5th CIRCUIT COURT OF APPEALS' DECISION
A three-judge panel considered an emergency request to lift the injunction filed by Texas Attorney General Greg Abbott, who argued that the lower-court judge did not properly follow the legal tests set out in previous U.S. Supreme Court decisions. In her unanimous opinion for the appellate panel, Judge Priscilla Owen wrote that Planned Parenthood failed to show that requiring admitting privileges produced an undue burden, largely because so many abortion doctors have privileges. She also noted that requiring women to drive 150 miles or more to obtain an abortion from a doctor with privileges did not meet the legal test of an undue burden.
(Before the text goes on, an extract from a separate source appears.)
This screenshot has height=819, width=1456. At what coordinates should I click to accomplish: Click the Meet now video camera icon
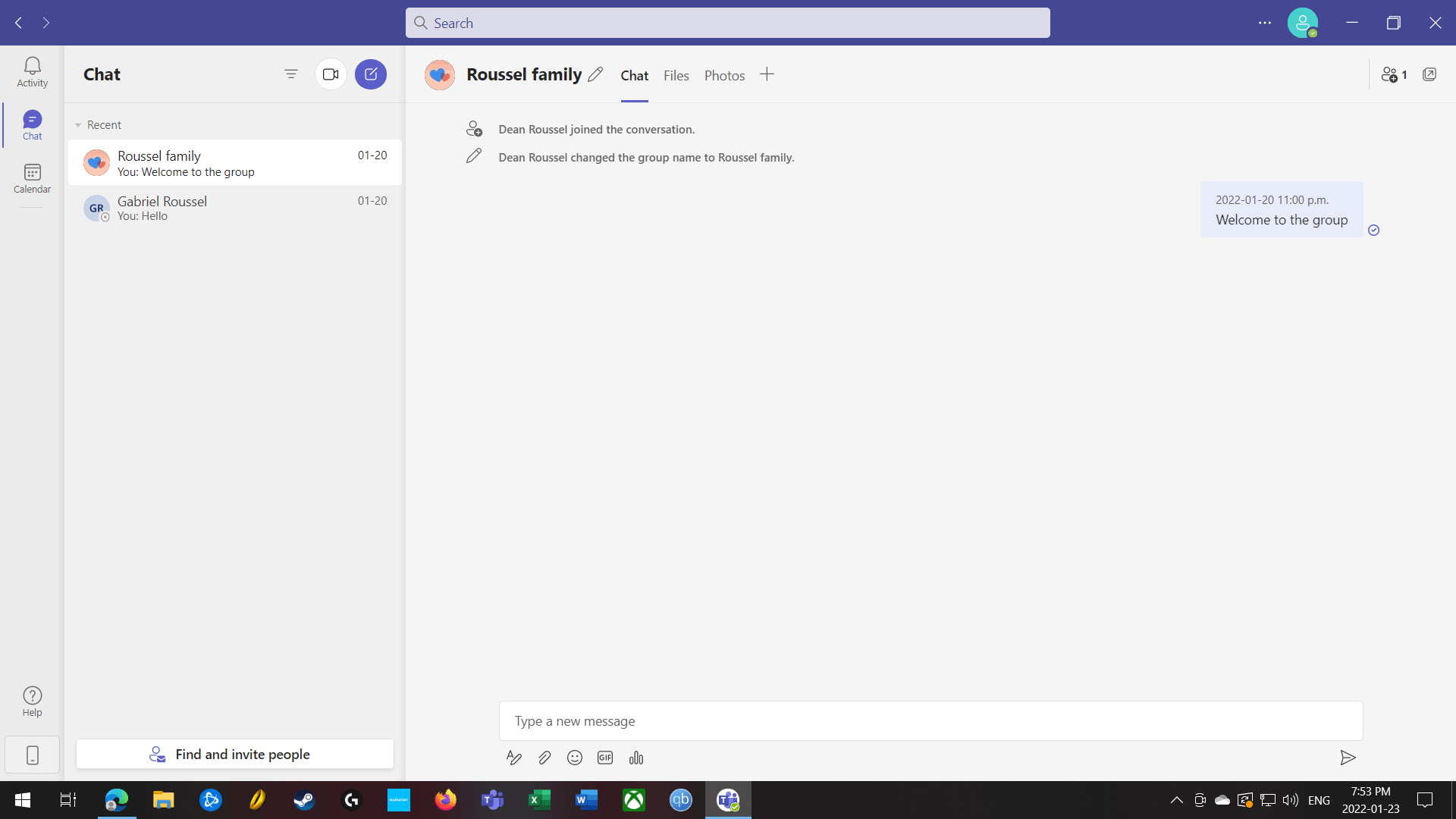(331, 74)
Utah, Kansas and Tennessee already enforce an admitting-privileges requirement for either the doctor or the abortion clinic's medical director, but temporary injunctions block similar laws in three states. The 5th Circuit's decision in the Texas case differs from its decision not to overturn a temporary injunction against Mississippi's law. A key factor appears to be that enforcement of that law would force the closure of Mississippi's sole remaining abortion clinic. Federal judges in Alabama and Wisconsin have imposed temporary injunctions, and a state judge blocked North Dakota's version of the law.